USBcat - Towards an Intrusion Surveillance Toolset

TL;DR

This paper presents USBcat, a covert intrusion surveillance framework utilizing USB channels to monitor and investigate cyber-attacks stealthily, enabling detailed attacker analysis and counter-intelligence operations.

Contribution

It introduces an extensible framework for covert malware investigation and a novel USB-based covert channel for remote control, enhancing current cybersecurity investigation tools.

Findings

Successfully designed and implemented the USBcat toolset.

Validated the framework through testing and demonstration.

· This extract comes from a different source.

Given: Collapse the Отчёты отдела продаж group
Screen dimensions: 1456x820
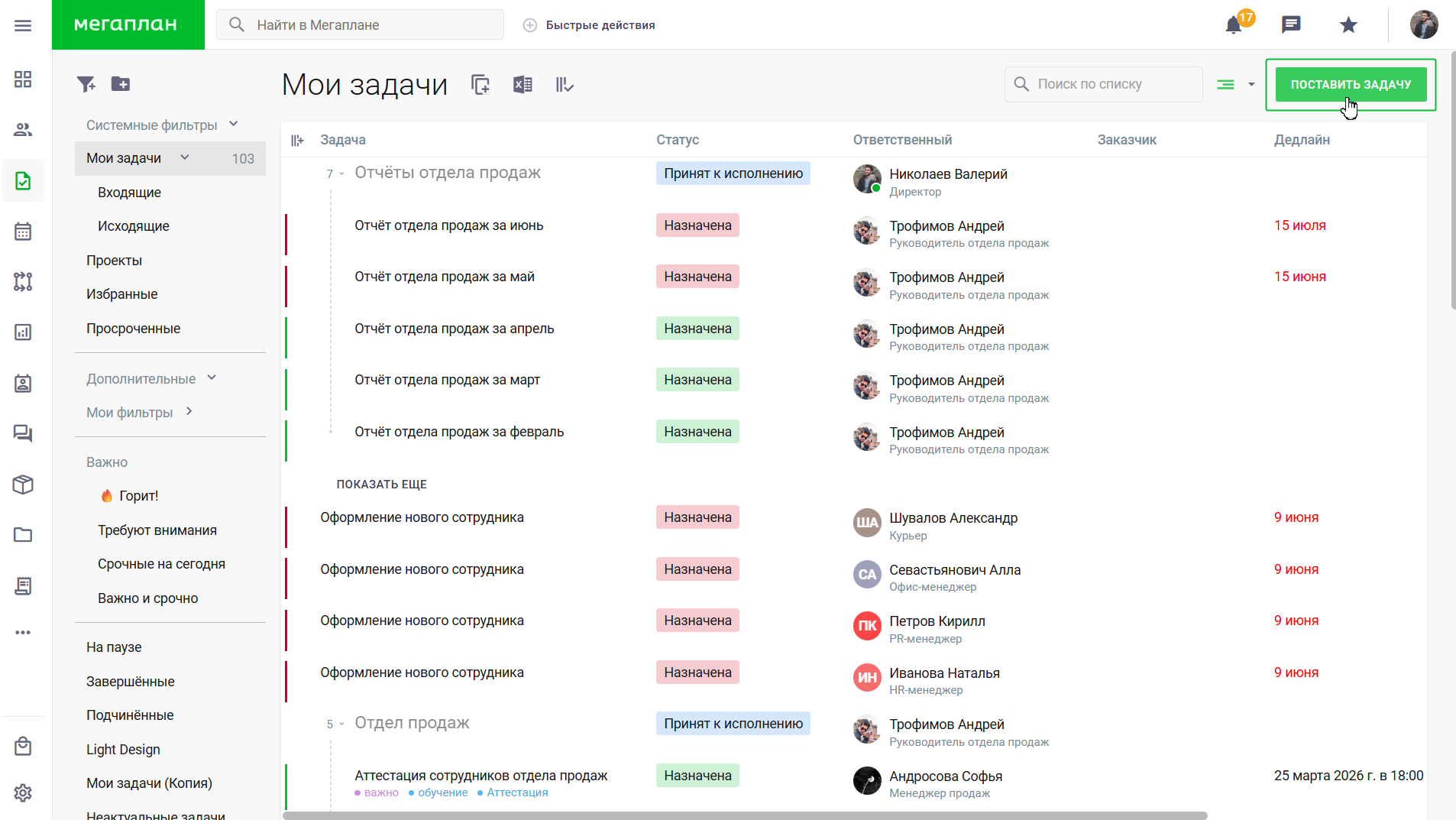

Enabled covert, remote malware investigation capabilities.

Abstract

This paper identifies an intrusion surveillance framework which provides an analyst with the ability to investigate and monitor cyber-attacks in a covert manner. Where cyber-attacks are perpetrated for the purposes of espionage the ability to understand an adversary's techniques and objectives are an important element in network and computer security. With the appropriate toolset, security investigators would be permitted to perform both live and stealthy counter-intelligence operations by observing the behaviour and communications of the intruder. Subsequently a more complete picture of the attacker's identity, objectives, capabilities, and infiltration could be formulated than is possible with present technologies. This research focused on developing an extensible framework to permit the covert investigation of malware. Additionally, a Universal Serial Bus (USB) Mass Storage Device (MSD) based covert channel was designed to enable remote command and control of the framework. The work was validated through the design, implementation and testing of a toolset.